**Set task:**
Please count the lines in the rows below that contain the string "height", with case counting, and reply with only the number.

**Listed records:**
┄┄┄┄┄┄┄┄┄┄
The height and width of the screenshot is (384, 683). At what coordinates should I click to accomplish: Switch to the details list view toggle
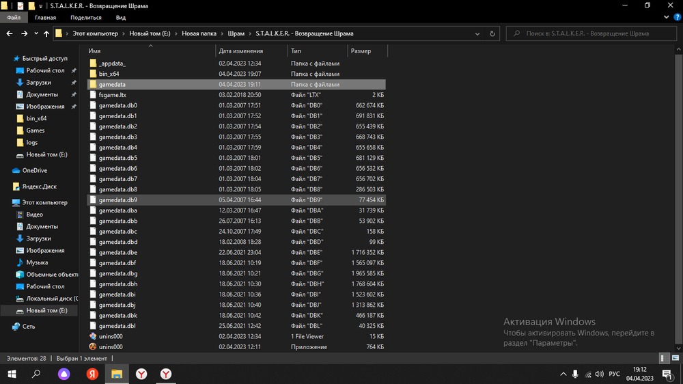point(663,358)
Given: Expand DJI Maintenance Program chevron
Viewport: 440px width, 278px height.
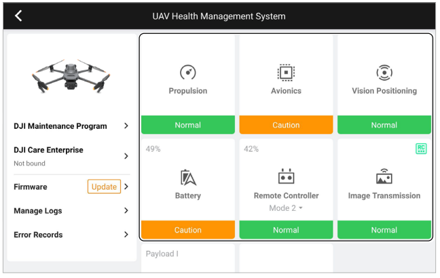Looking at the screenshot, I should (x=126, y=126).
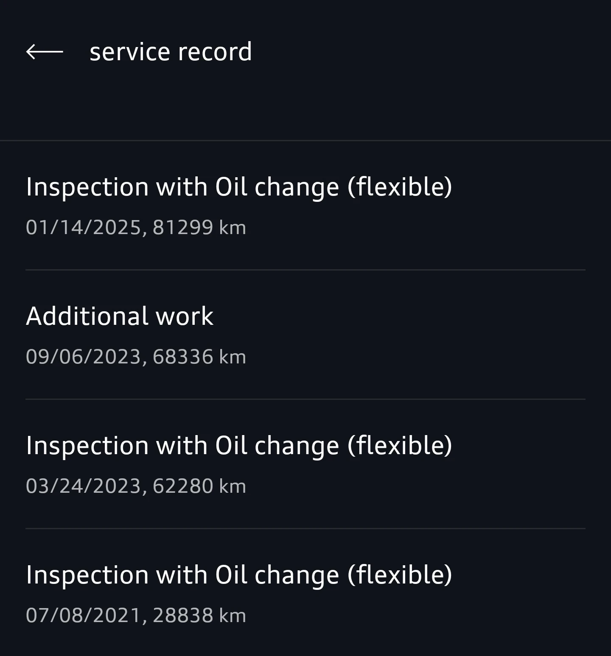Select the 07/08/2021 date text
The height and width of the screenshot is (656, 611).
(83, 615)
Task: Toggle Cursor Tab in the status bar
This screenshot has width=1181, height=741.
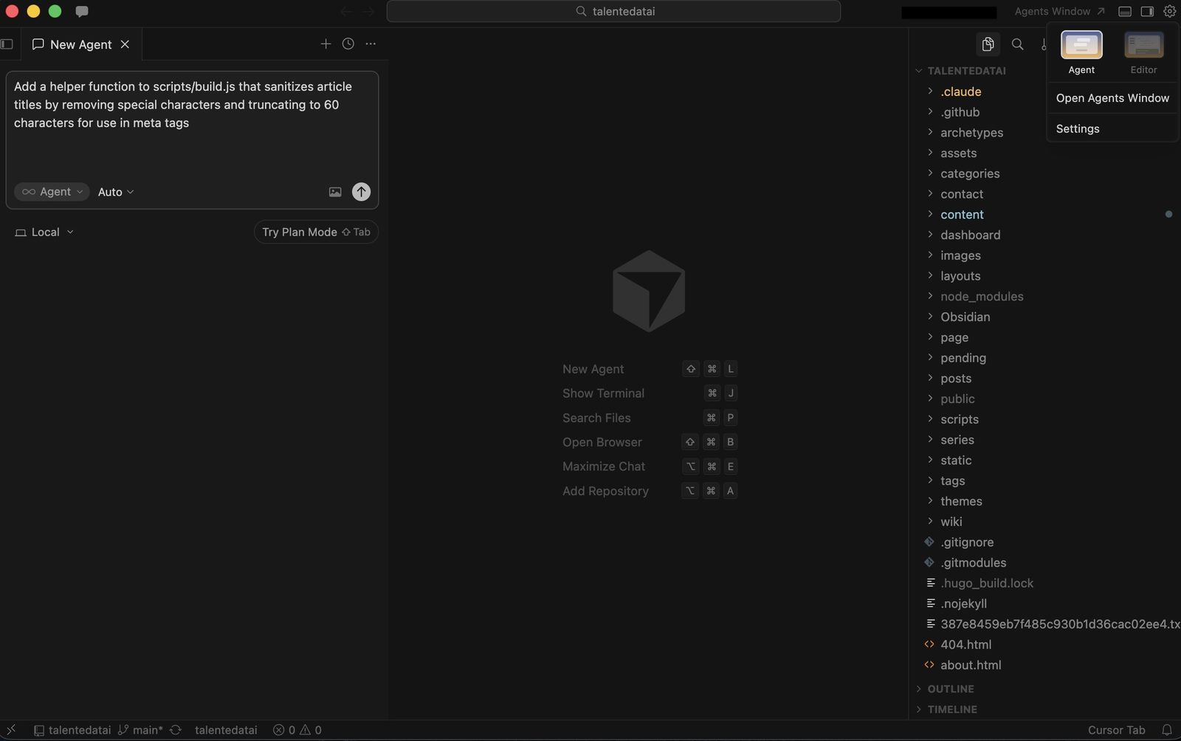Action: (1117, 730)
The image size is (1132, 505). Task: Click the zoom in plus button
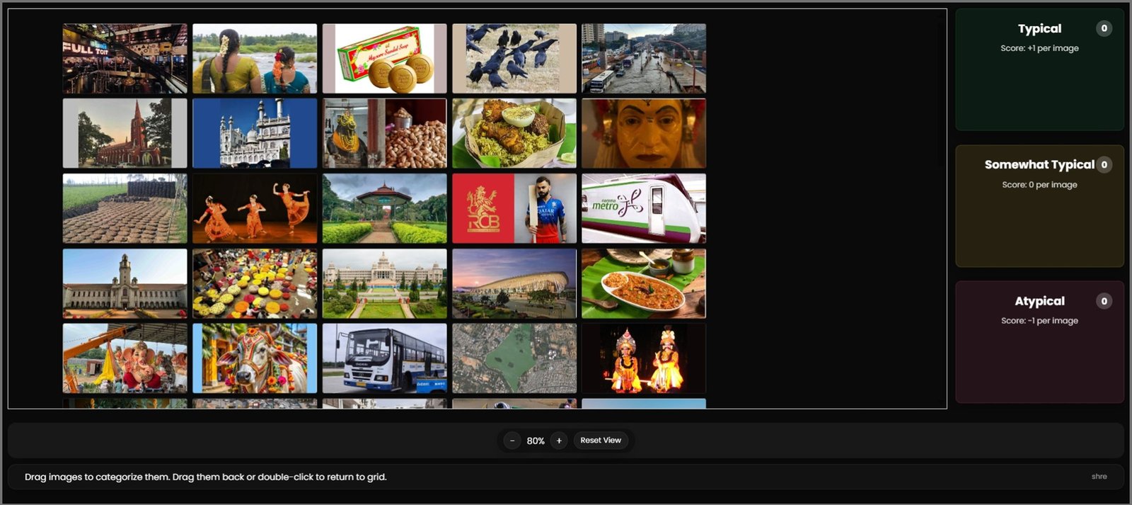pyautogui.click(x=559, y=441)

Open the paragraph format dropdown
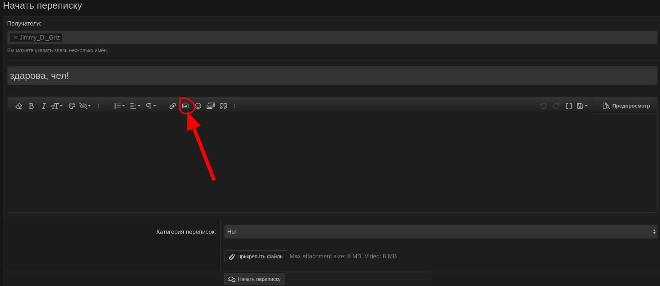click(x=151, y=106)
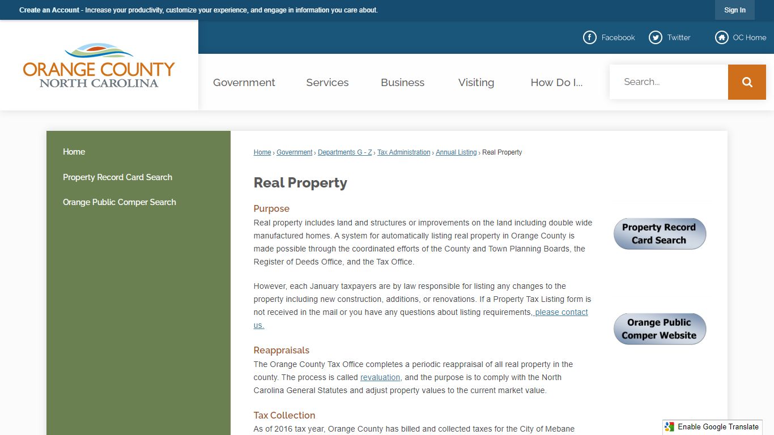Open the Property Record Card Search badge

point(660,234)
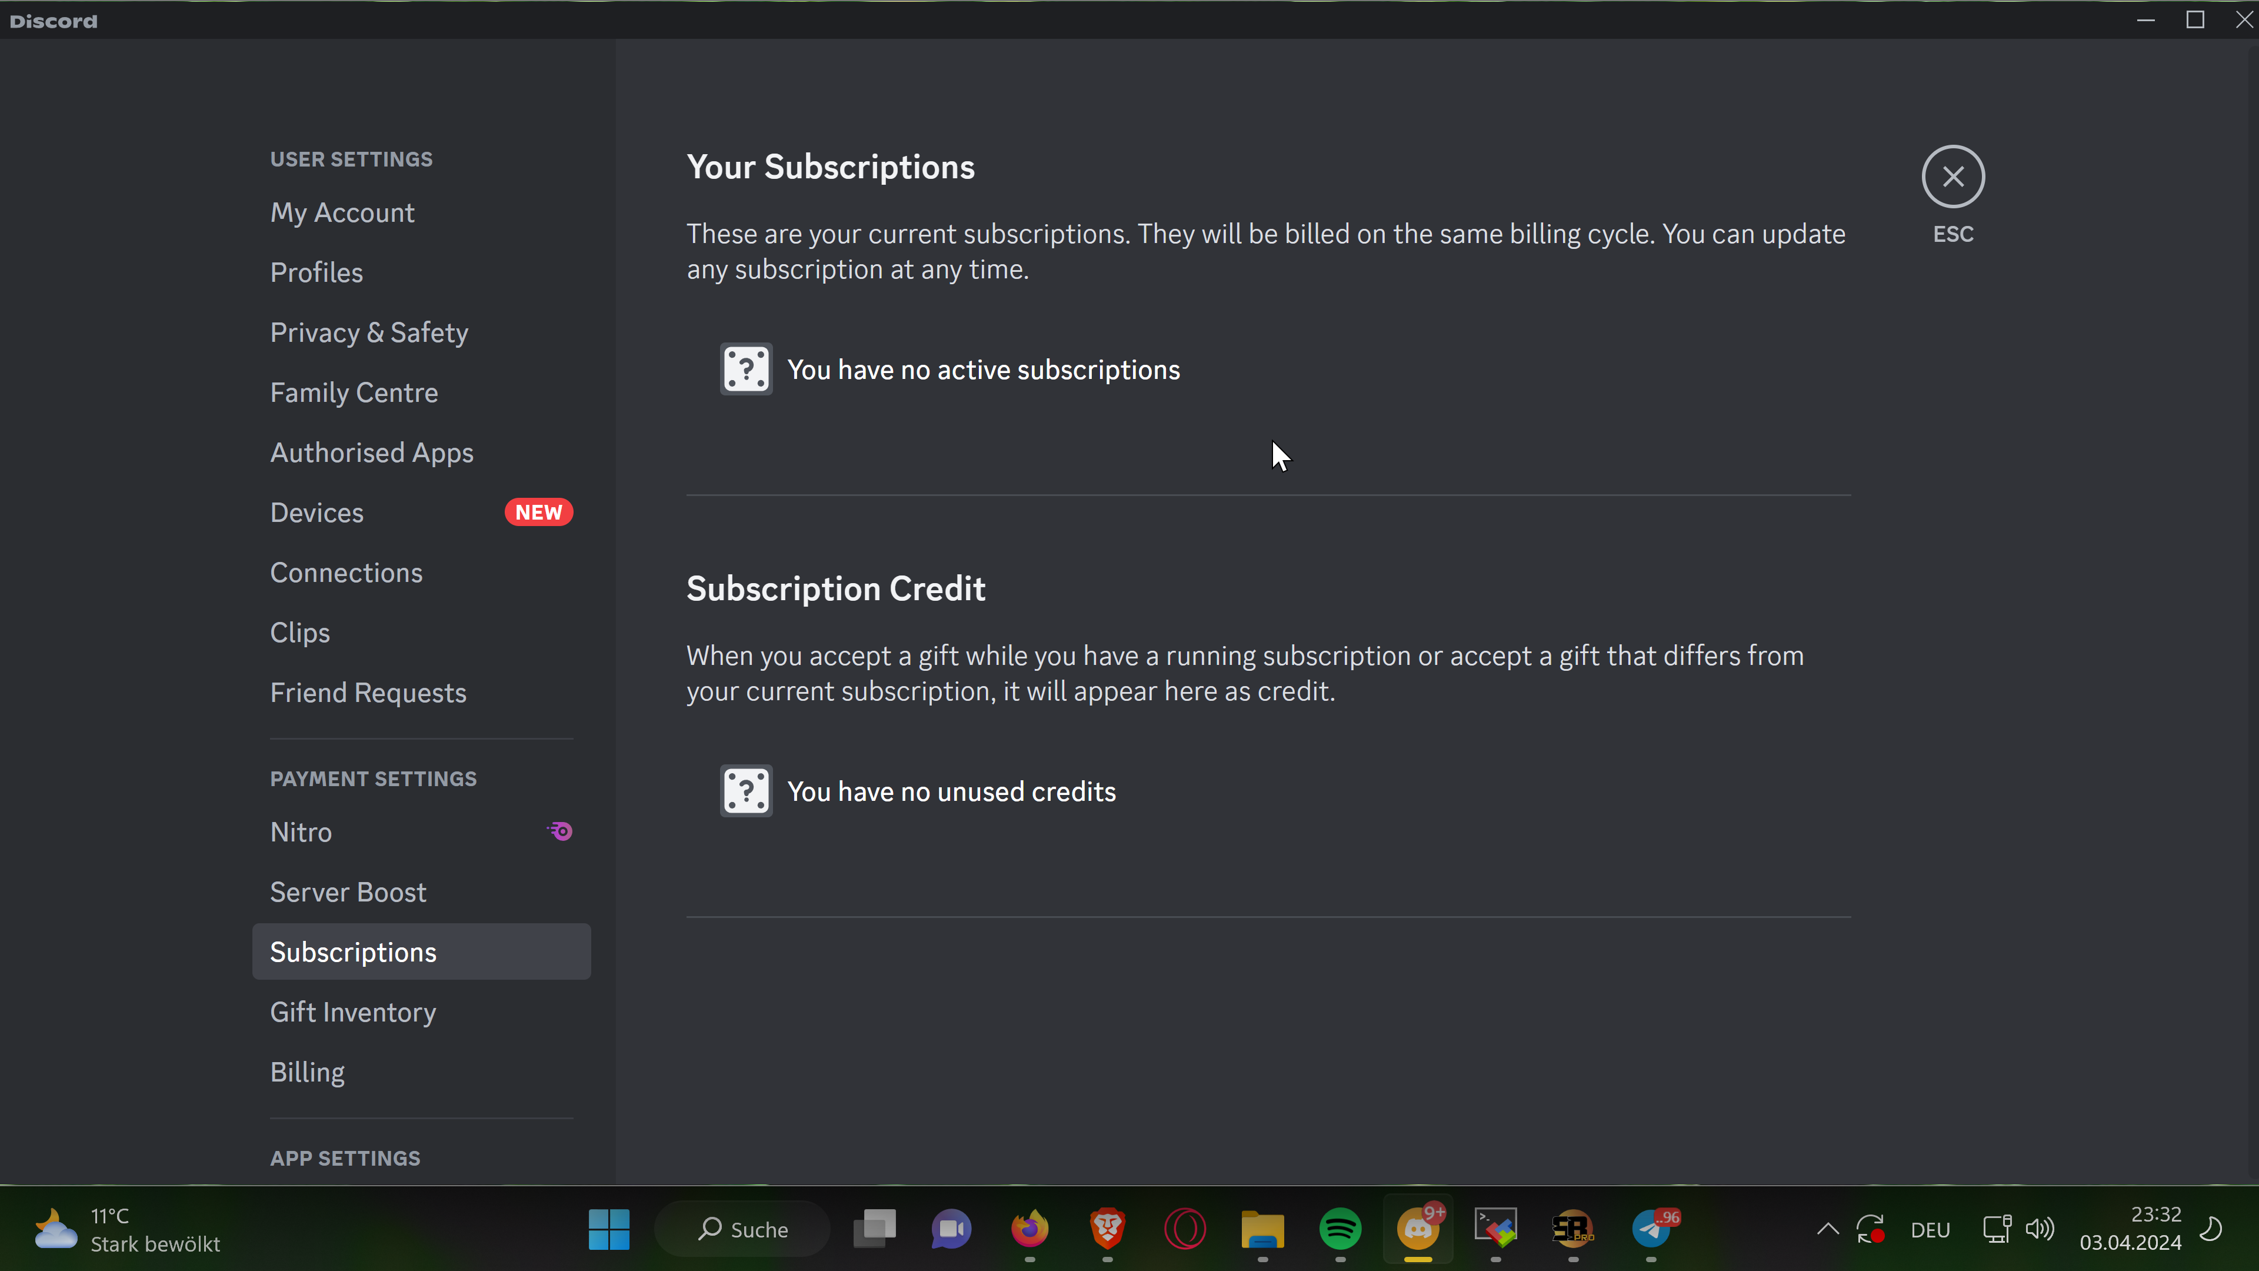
┄┄┄┄┄┄┄┄┄┄
**Complete output:**
4